In a statement, the Scottish Conservative leader said: “If regulatory alignment in a number of specific areas is the requirement for a frictionless border, then the Prime Minister should conclude this on a UK-wide basis”.
She suggested that providing one part of the UK with a special deal in the Brexit negotiations would compromise the political, economic and constitutional integrity of the union.
Ms Davidson’s comments came after Theresa May was forced to leave Brussels on Monday with no agreement. Her hopes to move the negotiations onto phase two – discussing a future relationship and trade – were derailed after the Democratic Unionist Party (DUP) rejected the deal on the cards at the eleventh hour.

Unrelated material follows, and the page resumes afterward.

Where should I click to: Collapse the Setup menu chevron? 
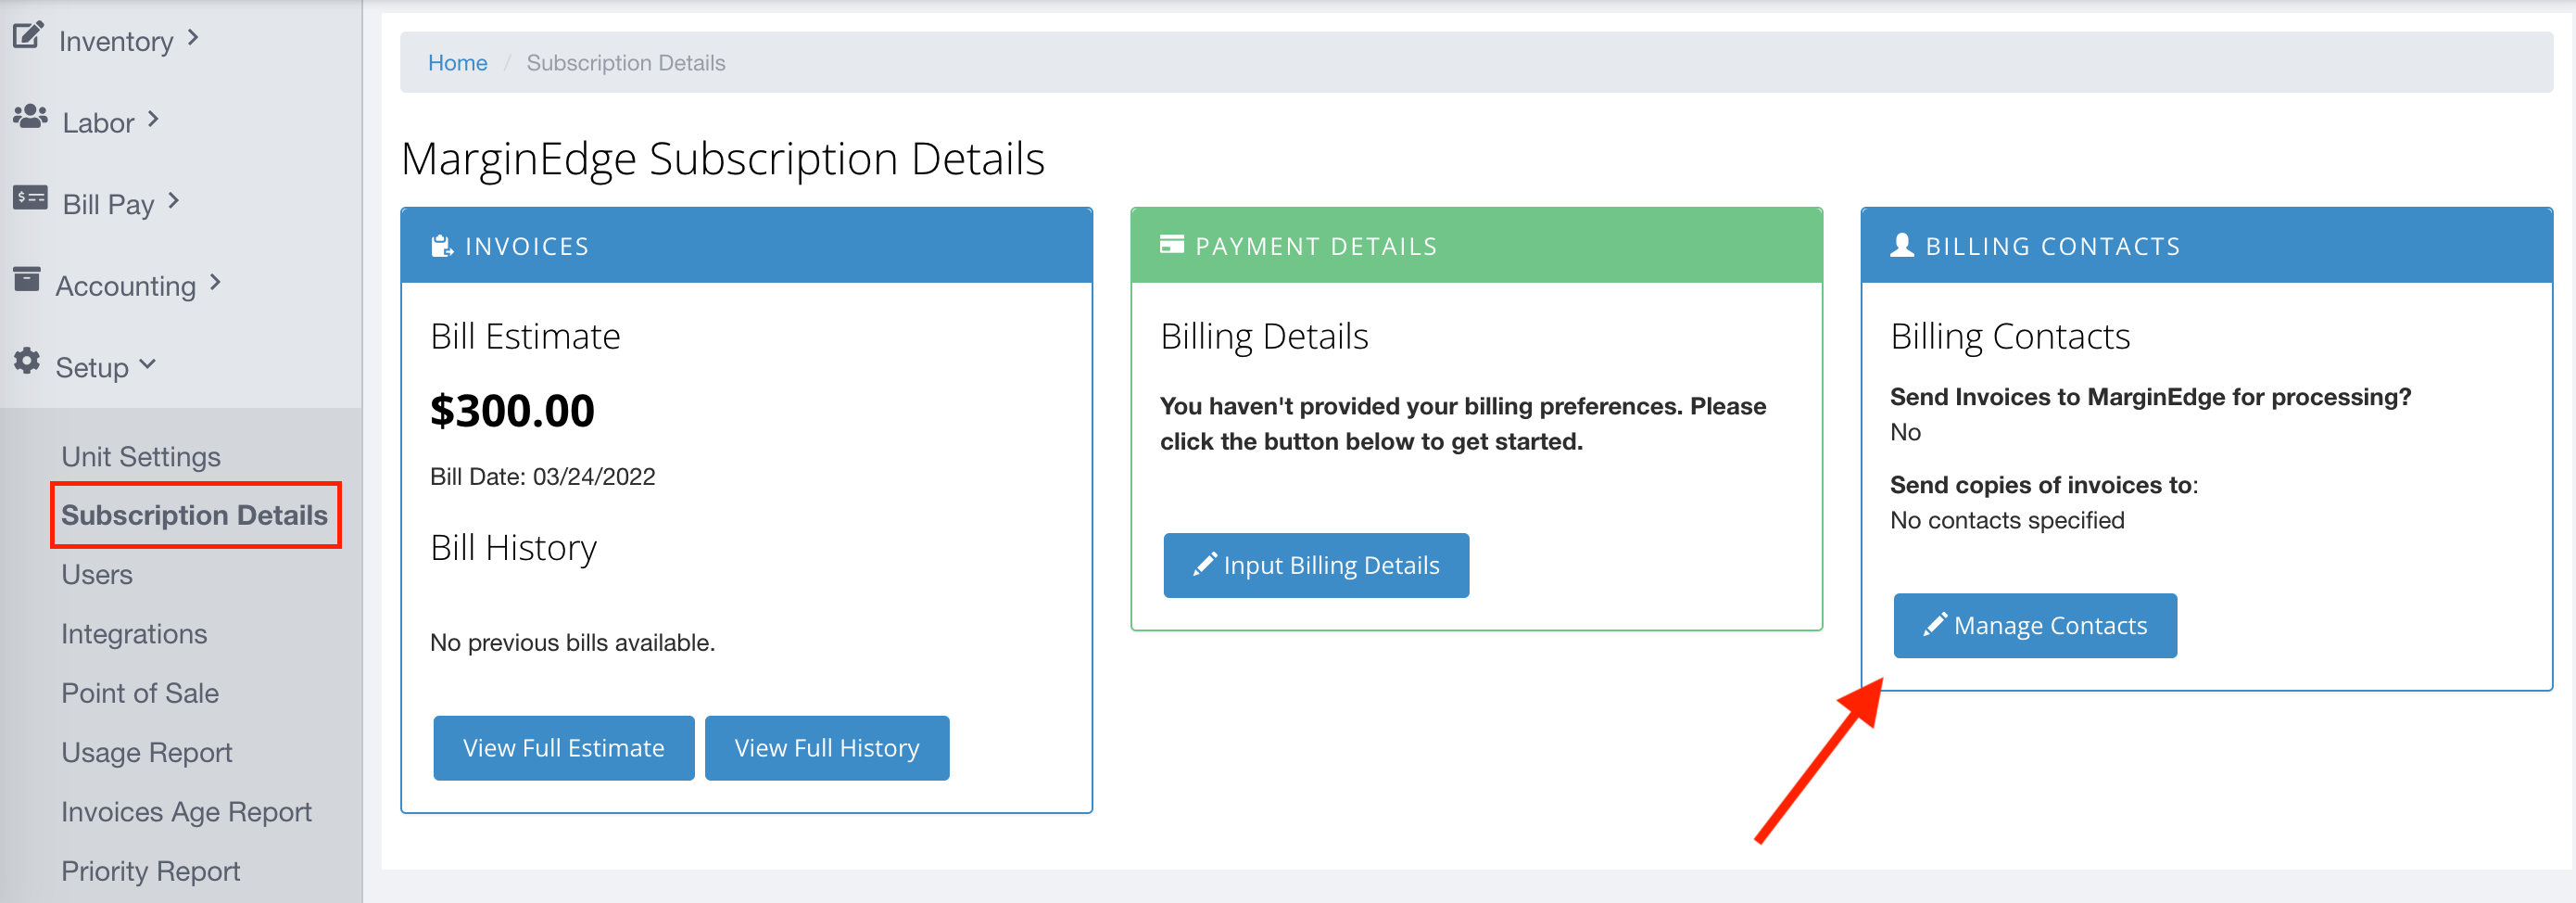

The party – responsible for propping up Ms May’s fragile Government – appeared to be blindsided by the UK’s apparent concession of “regulatory alignment” on both sides of the border, to avoid checks in Ireland.
She added: “The question on the Brexit ballot paper asked voters whether the UK should stay or leave the European Union – it did not ask if the country should be divided by different deals for the different home nations.

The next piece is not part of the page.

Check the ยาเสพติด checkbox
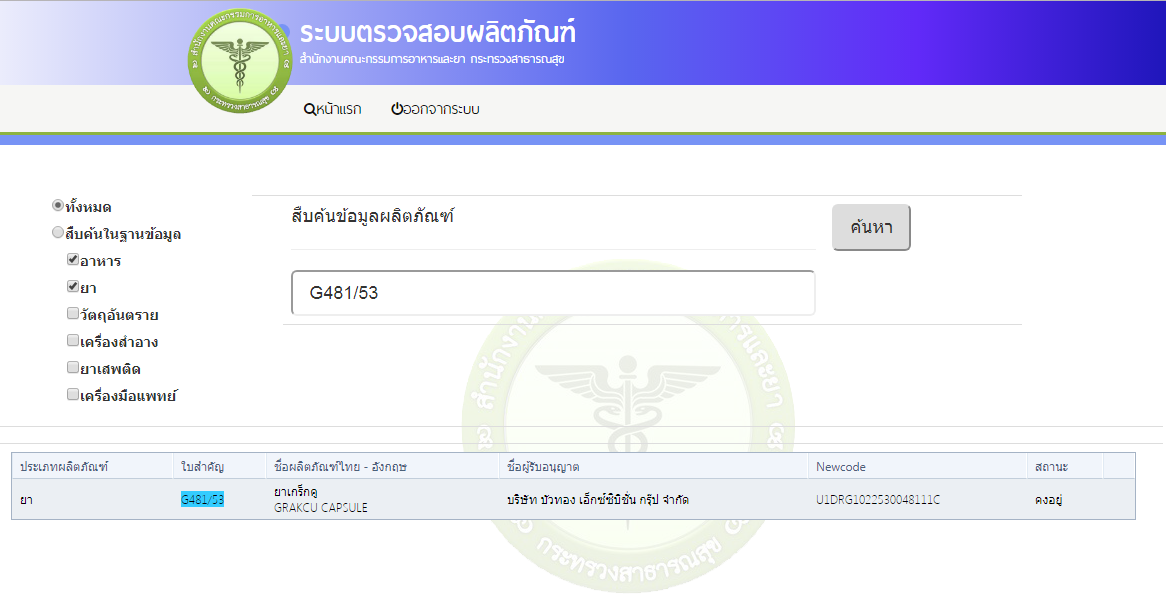Image resolution: width=1166 pixels, height=605 pixels. tap(73, 368)
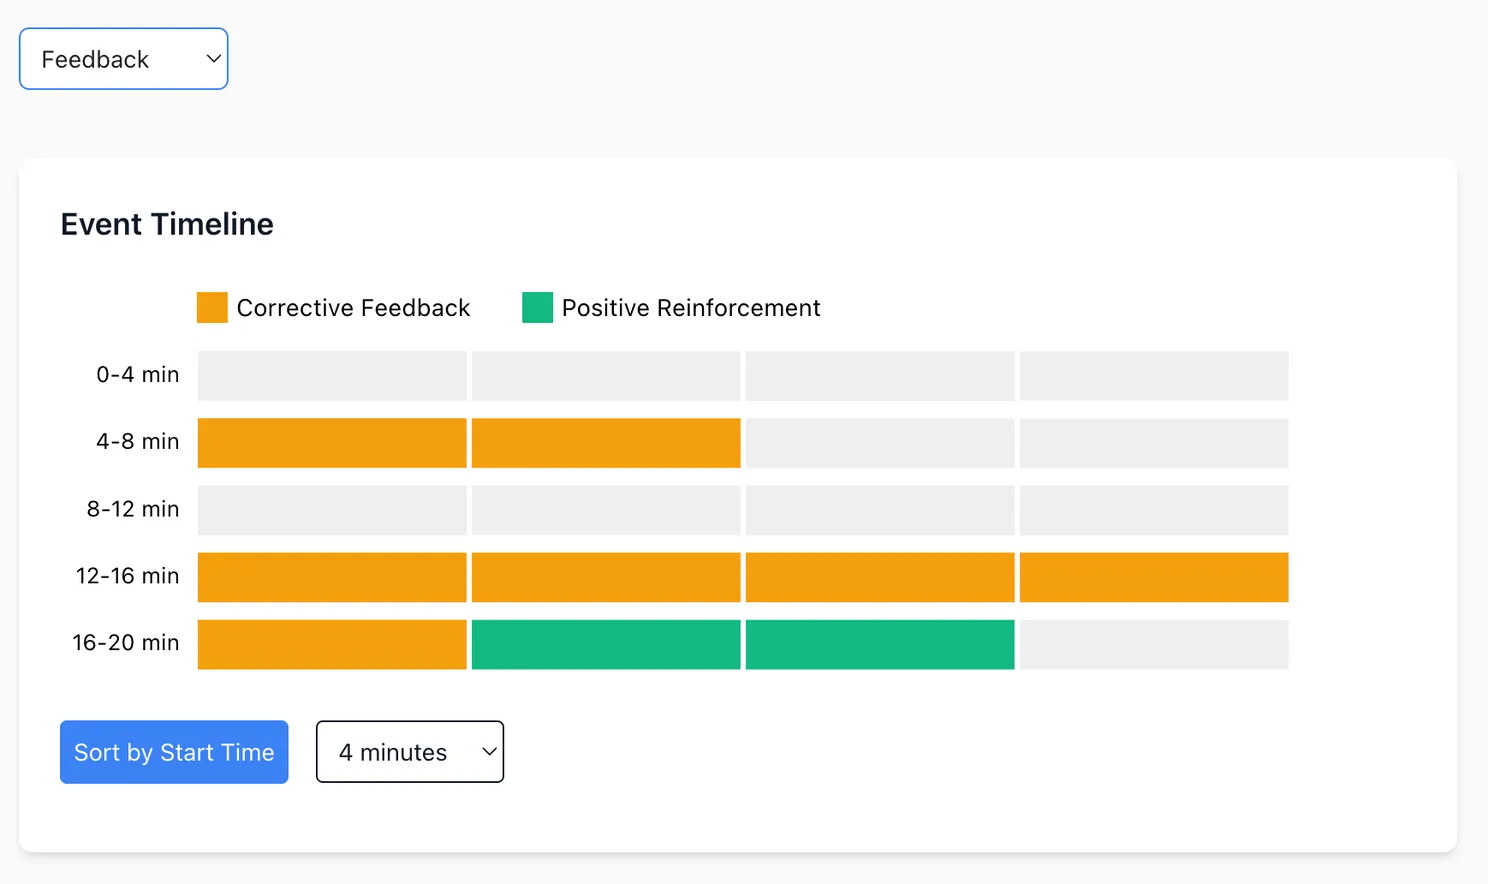Toggle the green Positive Reinforcement legend swatch
Viewport: 1488px width, 884px height.
[537, 308]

“While I recognise the complexity of the current negotiations, no government of the Conservative and Unionist Party should countenance any deal that compromises the political, economic or social integrity of the Untied Kingdom.
She added that all sides in the negotiations recognise the paramount importance of the Good Friday agreement and that there should not be a return of hard border in Ireland. “Similarly, jeopardising the UK’s own internal market is in no-one’s interest,” she added.

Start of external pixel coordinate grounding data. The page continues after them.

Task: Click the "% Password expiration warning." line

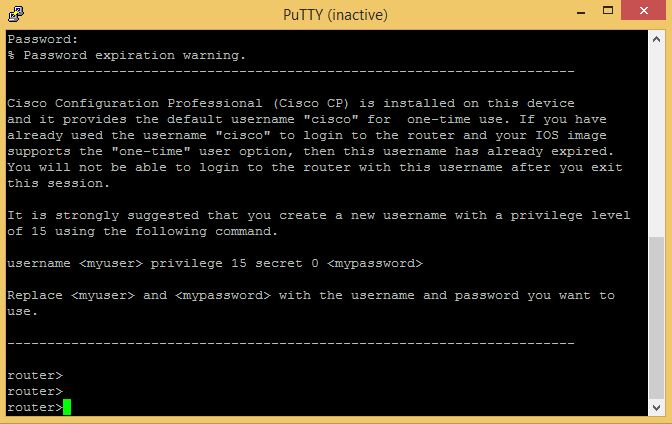Action: tap(126, 55)
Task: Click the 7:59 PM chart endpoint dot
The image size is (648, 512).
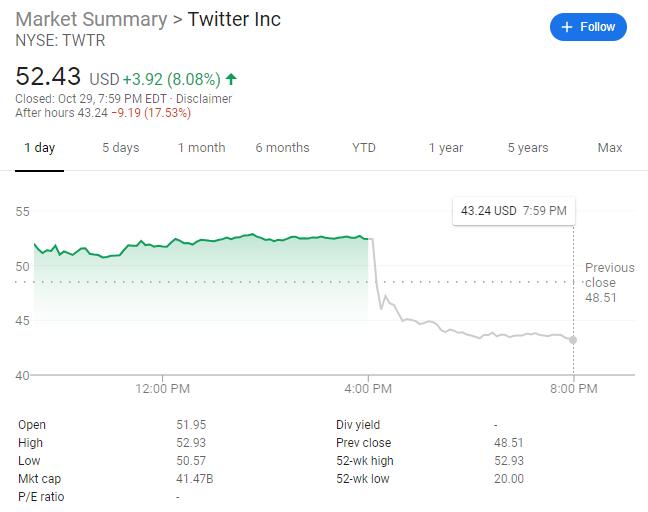Action: coord(573,340)
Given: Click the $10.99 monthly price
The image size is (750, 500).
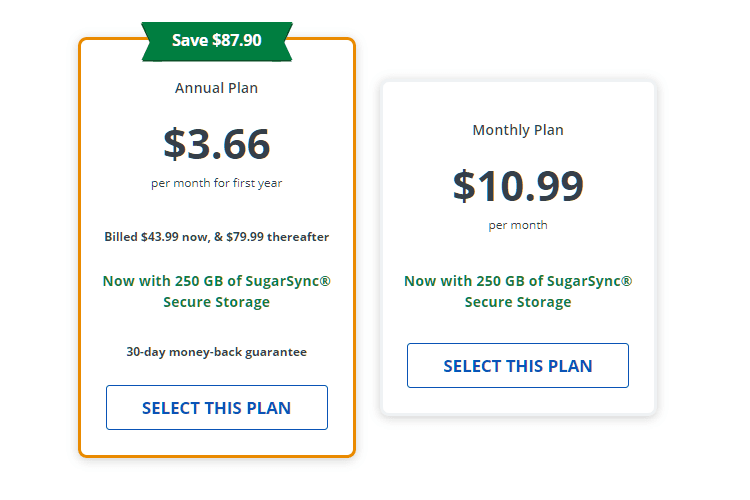Looking at the screenshot, I should (518, 186).
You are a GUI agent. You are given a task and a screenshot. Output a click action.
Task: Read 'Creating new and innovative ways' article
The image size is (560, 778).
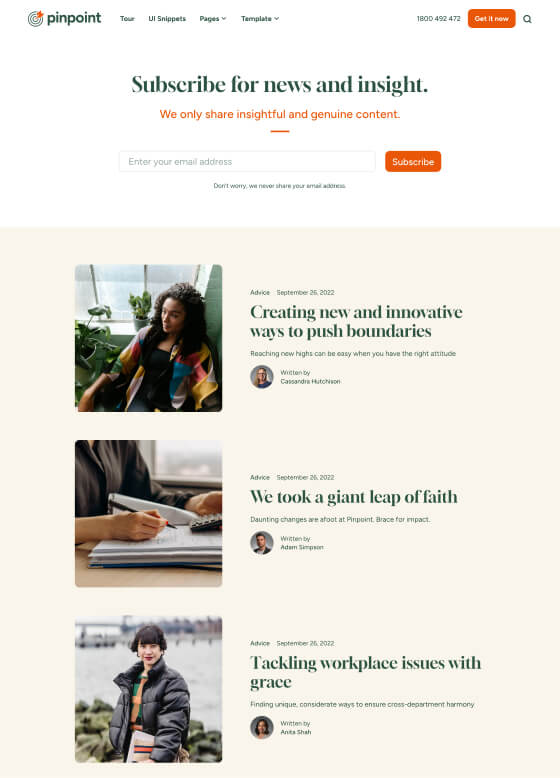click(356, 322)
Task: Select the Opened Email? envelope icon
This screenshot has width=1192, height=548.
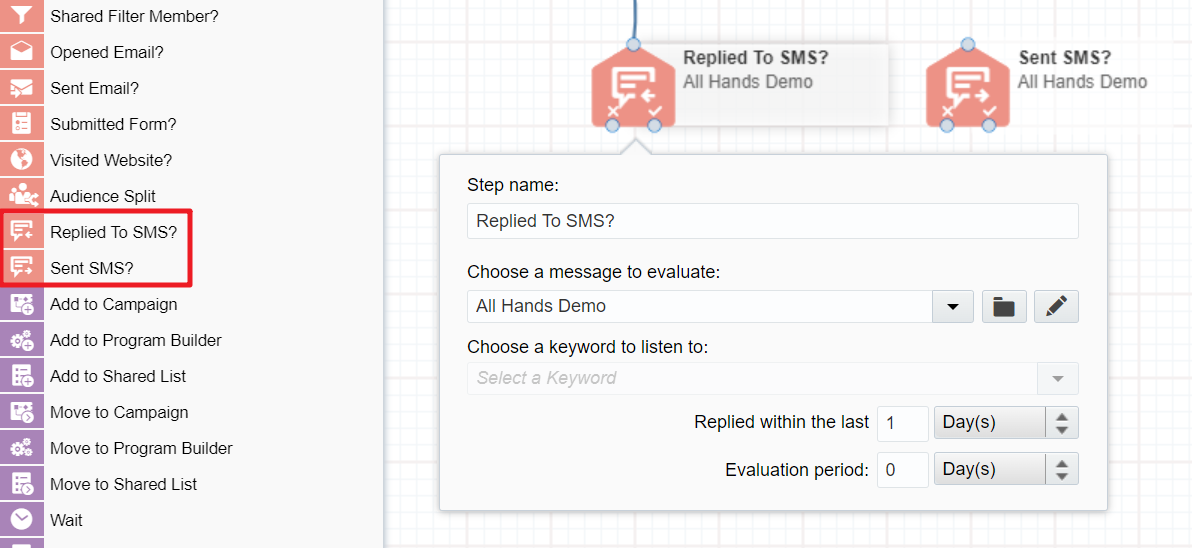Action: coord(21,52)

The comments from Ms Davidson, a vocal supporter of the campaign to remain inside the European Union in last year’s referendum, also came after the Tory MP Anna Soubry said that no Conservatives wanted Northern Ireland treated different from the rest of the UK, which she said would be “gift” to the Scottish National Party.
“Nobody could want one part of our country to have a different set of rules to another part of our country,” said Ms Soubry. “On that, everybody is agreed.”
Tory former attorney general Dominic Grieve added he would “never support” internal tariff customs borders within the UK, meaning it would be necessary for the whole country to remain in the customs union in order to maintain an open border in Ireland.
“The reality is that if we wish to maintain a non-border, then the regulatory alignment must apply to the whole country, the whole of us here,” he told BBC Radio 4's PM.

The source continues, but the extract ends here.